Como titulares de seção, tinha O Cruzeiro Austregésilo de Athayde, Rachel de Queiroz, Millor Fernandes, Péricles (o do “Amigo da Onça”), Franklin de Oliveira, Frederico Chateaubriand, Antonio Accioly Netto, David Nasser, Dácio Pinheiro, Alex Viany, Helena B. Sangirardi, José Teles, Hélio Fernandes e Genolino Amado. No Departamento Fotográfico, uma equipe de cinco, despontava Jean Mazon; Alceu Pena e Tomás Santa Rosa integravam o Departamento Artístico.[6]
Tudo gente com pouco berço e muita cabeça. Nosso alagoano começara bem. E assim continuaria. Em 1952, foi citado por Vinícius de Morais numa matéria em que este tentava justificar seu medo de avião. O poetinha, Alex Viany, Alberto Cavalcanti (cineasta brasileiro que foi trabalhar na Europa, onde ganhou vasto prestígio) e Luís Alípio estavam juntos em voo quando a aeronave sofreu sérios problemas, tendo de fazer um pouso emergencial. O pânico do grupo só não foi compartilhado por Alberto Cavalcanti, que, dormindo estava, dormindo continuou a estar, durante todo o tempo.[7]
No mesmo ano, Luís Alípio reuniu-se a um grupo de intelectuais para enviar telegrama de apoio ao candidato a governador de Pernambuco Osório Borba (que, entretanto, perderia por larga margem a eleição para Etelvino Lins). Subscreveram a mensagem, além do jornalista alagoano, Manuel Bandeira, Gastão Cruls, José Lins do Rego, Álvaro Lins, Lúcio Rangel, Rachel de Queiroz, José Condé, João Condé, Guilherme Figueiredo, José Auto (também alagoano), J. G. de Araújo Jorge, Luís Camilo de Oliveira Torres, Otávio Tarquínio de Souza, Emil Farhat, Rubem Braga, Odilo Costa Filho, Vinícius de Morais, Prudente de Moraes Neto e Pompeu de Souza.[8]

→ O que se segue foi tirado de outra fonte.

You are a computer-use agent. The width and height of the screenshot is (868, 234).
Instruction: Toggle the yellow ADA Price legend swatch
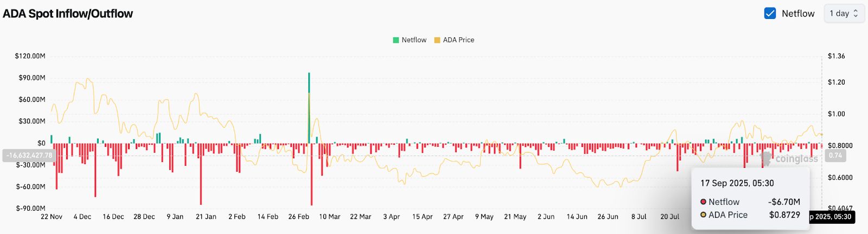[x=437, y=40]
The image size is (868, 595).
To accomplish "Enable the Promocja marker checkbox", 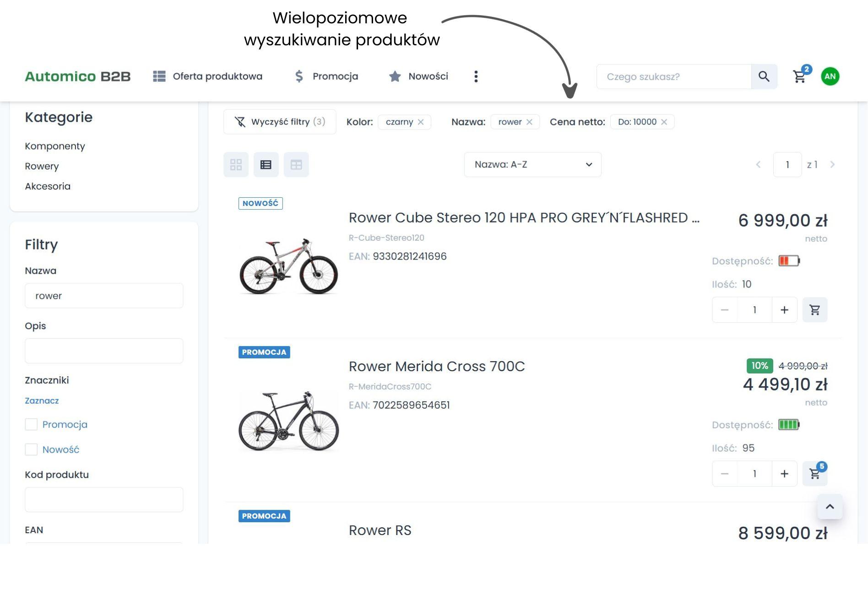I will click(31, 424).
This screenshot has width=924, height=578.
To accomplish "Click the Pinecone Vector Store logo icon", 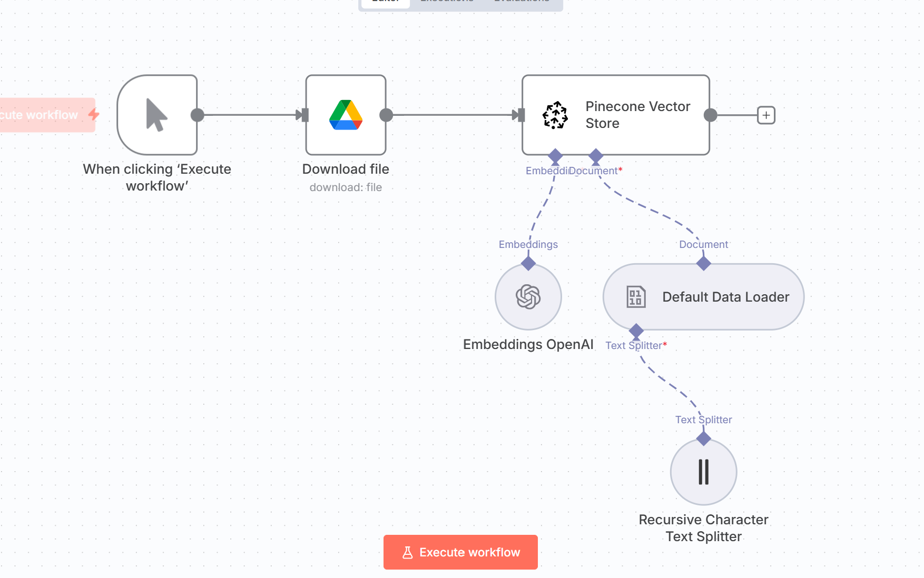I will [x=555, y=115].
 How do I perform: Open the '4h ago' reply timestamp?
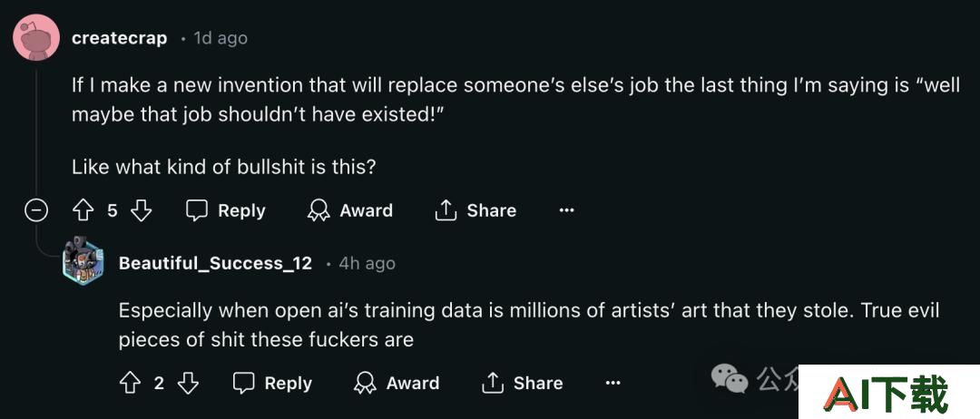[x=367, y=264]
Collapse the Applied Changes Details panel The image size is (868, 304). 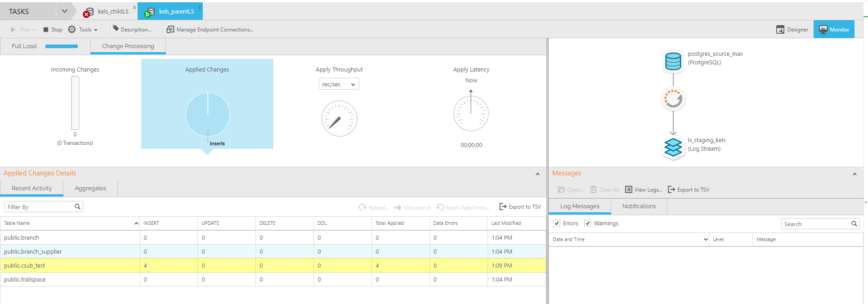pos(537,174)
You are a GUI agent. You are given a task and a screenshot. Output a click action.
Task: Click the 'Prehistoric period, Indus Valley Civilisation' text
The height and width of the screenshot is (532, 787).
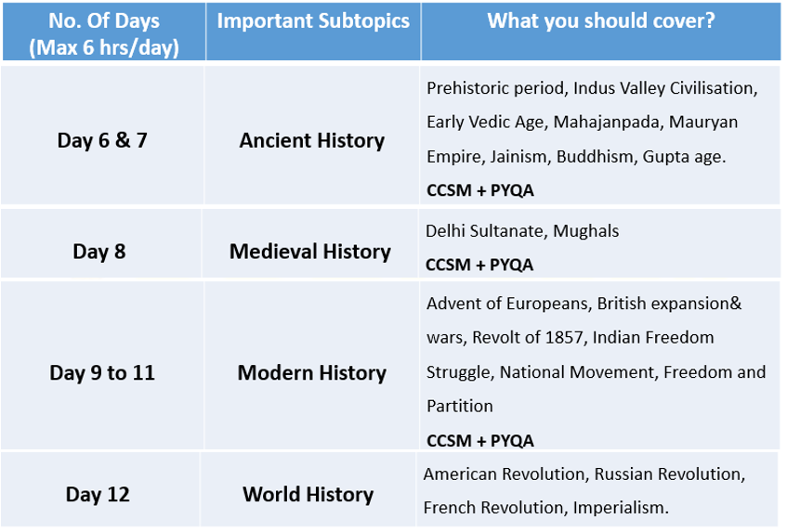(x=590, y=88)
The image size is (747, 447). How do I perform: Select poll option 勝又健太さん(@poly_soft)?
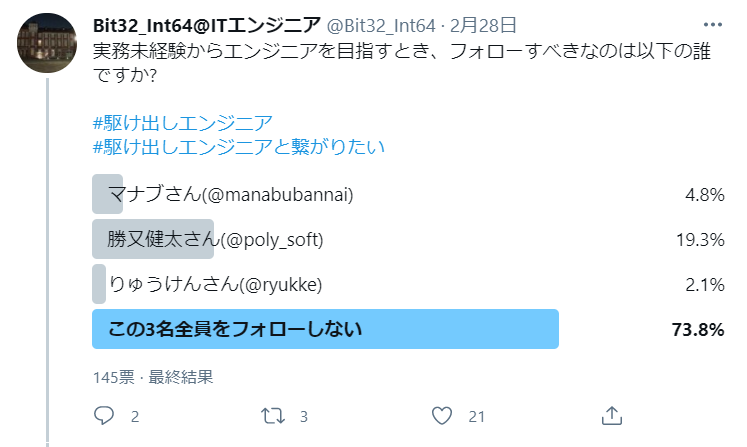(408, 239)
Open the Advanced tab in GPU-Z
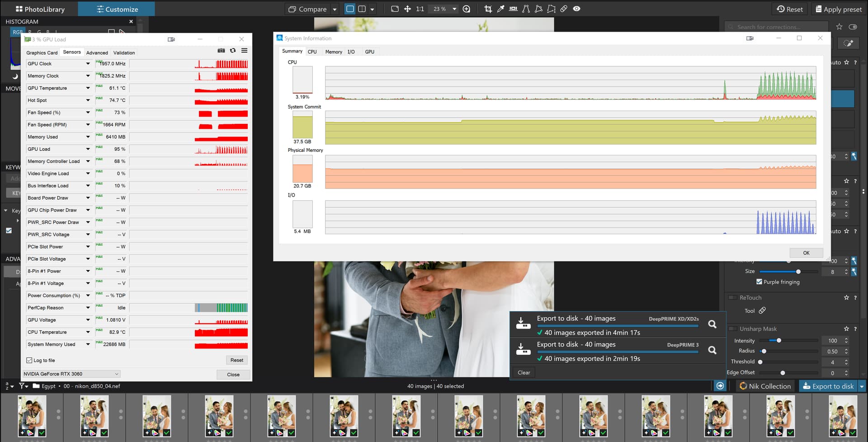Viewport: 868px width, 442px height. click(x=97, y=53)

Em 1953, Luís Alípio estreou na Rádio Clube do Brasil, então chefiada pelo romancista Marques Rebelo. Do programa “Falam os críticos” (levado ao ar todas as sextas-feiras, aos 23 minutos depois da meia noite – ah, como intelectual boêmio gosta de uma madrugada!) participavam Adonias Filho, Josué Montello, (Tomás?) Santa Rosa, Reinaldo Jardim, João Cabral de Melo Neto, e outros do mesmo naipe. Além de Luís Alípio, claro.[9]
Ainda em 1953, ele ajudou a criar a revista Flan, pertencente à Última Hora. Estavam ao seu lado como repórteres, redatores ou colunistas, Joel Silveira, Justino Martins, Antonio Olinto, Nelson Rodrigues, Jean Mazon, Hermes Lima, Marques Rebelo, Carlos de Laet, Vinícius de Morais, Dorival Caymmi, Otto Lara Resende, Hélio Pelegrino, Augusto Rodrigues, e os chargistas Lan e Nássara. A revista escreveu, em anúncio comercial: “é este o Quadro A [equipe titular, no jargão da época] de Flan: um quadro de ases do jornalismo”. Menos de dez anos depois de deixar a pequenina Maceió (com uma breve estada no Recife) o filho de Laurentino Gomes de Barros já se via incluído entre os “ases do jornalismo” no Rio de Janeiro.[10]
Intelectuais do cinema
Quando se cogitou criar um Círculo Brasileiro de Críticos Cinematográficos, todos os colunistas especializados que atuavam na imprensa carioca foram convidados. Estavam entre eles: Antonio Moniz Vianna, Ely Azeredo, Hugo Barcelos, José Amádio, Luís Alípio de Barros e Salvyano Cavalcanti de Paiva. Eram os intelectuais do cinema.[11]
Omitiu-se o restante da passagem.